JPMorgan mantém recomendação neutra para ações brasileiras
O banco prefere grandes exportadoras e empresas de commodities, evitando small caps devido ao cenário macroeconômico restritivo no Brasil.
Pontos principais
- JPMorgan mantém recomendação neutra para o mercado acionário brasileiro.
- Instituição prioriza grandes empresas exportadoras e ligadas a commodities.
- Juros elevados e incertezas políticas para 2026 limitam o otimismo.
- Small caps brasileiras seguem descontadas, mas sem gatilhos de valorização.

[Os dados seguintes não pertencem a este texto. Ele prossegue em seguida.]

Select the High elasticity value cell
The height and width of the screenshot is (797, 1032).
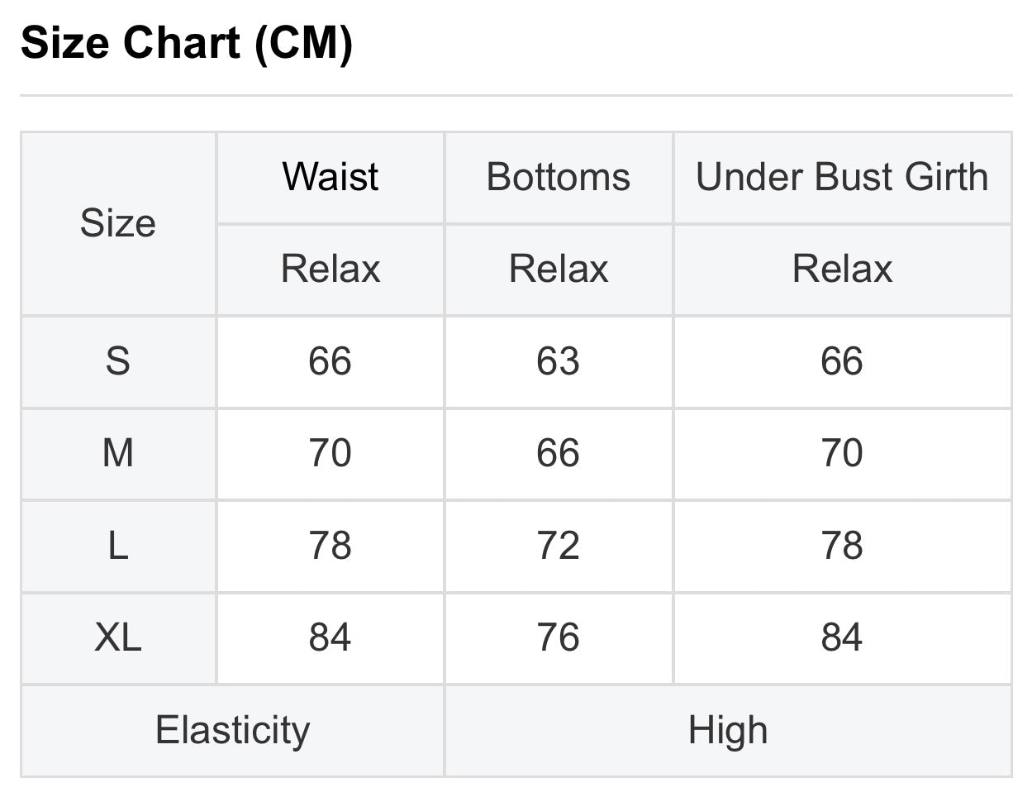728,731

O JPMorgan reafirmou sua postura neutra em relação ao mercado acionário brasileiro, citando um ambiente macroeconômico desafiador marcado por juros elevados e desaceleração econômica. Em relatório recente, a instituição destacou que, embora as small caps negociem com múltiplos descontados, o cenário restritivo limita o potencial de valorização dessas empresas. O banco recomenda cautela com ativos de menor capitalização, preferindo concentrar alocações em grandes companhias exportadoras e do setor de commodities.
A estratégia do banco reflete incertezas políticas ligadas ao ciclo eleitoral de 2026, que pesam sobre a confiança dos investidores. Contudo, o relatório aponta que o Brasil, assim como Chile e Argentina, pode ser beneficiado por um eventual 'bônus eleitoral' caso surjam expectativas de políticas fiscais mais ortodoxas no futuro. Por ora, a recomendação permanece focada na resiliência de grandes players em detrimento de ativos de maior risco na América Latina.